La Oficina del Alto Comisionado de las Naciones Unidas para los Derechos Humanos (Oacnuhd) condenó enérgicamente la matanza de al menos diecinueve personas en una finca en el Caribe de Honduras, ocurrida la madrugada de este jueves en el sector de Rigores, municipio de Trujillo (Colón). La ONU urgió al Gobierno hondureño a desmantelar las estructuras criminales que agravan la histórica conflictividad agraria de la región.
Las víctimas se preparaban para trabajar en una plantación de palma africana cuando fueron emboscadas por hombres armados vestidos con uniformes policiales. Este ataque se suma a una larga lista de incidentes violentos en una región que ha registrado alrededor de doscientos muertos en las últimas décadas debido a conflictos agrarios.
El representante de la Oacnudh en Honduras, Juan Carlos Monge, destacó que esta problemática tiene raíces estructurales que se entrelazan con la pobreza, la desigualdad, la violencia y la impunidad, lo que afecta el ejercicio de los derechos humanos. Monge enfatizó la necesidad de fortalecer respuestas integrales de prevención y protección, así como el acceso a la tierra y el territorio.
En su informe anual sobre derechos humanos en Honduras, la Oacnudh ya había advertido sobre la influencia de organizaciones criminales en zonas cercanas a cooperativas campesinas del Bajo Aguán, lo que ha llevado a desplazamientos forzados. La ONU subrayó la urgencia de abordar de manera integral la conflictividad histórica y social relacionada con la tierra.
La Oacnudh hizo un llamado urgente a las autoridades hondureñas para garantizar una investigación pronta, exhaustiva, independiente e imparcial de la matanza, con el objetivo de identificar y sancionar a los responsables. Asimismo, solicitó investigar y desmantelar las estructuras criminales que operan en Colón, donde el problema agrario se ha visto agravado por la infiltración de grupos criminales y el narcotráfico.

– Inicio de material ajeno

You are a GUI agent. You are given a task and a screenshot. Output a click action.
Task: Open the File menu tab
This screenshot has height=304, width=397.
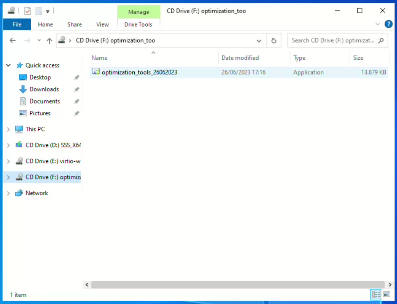click(17, 24)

El organismo también instó a adoptar medidas efectivas de protección para los sobrevivientes, los familiares de las víctimas y las comunidades afectadas, evitando discursos estigmatizantes que puedan aumentar el riesgo para estas poblaciones. La Oacnudh reiteró que la protección de los derechos humanos y el fortalecimiento del Estado de derecho son fundamentales para lograr una paz sostenible en Colón.
El coordinador residente de las Naciones Unidas en Honduras, Alejandro Álvarez, también condenó la tragedia y expresó sus condolencias a las familias afectadas. Álvarez destacó la urgencia de establecer un mecanismo de gestión de la conflictividad territorial para prevenir futuros actos de violencia y buscar soluciones duraderas mediante el diálogo y el respeto a la ley.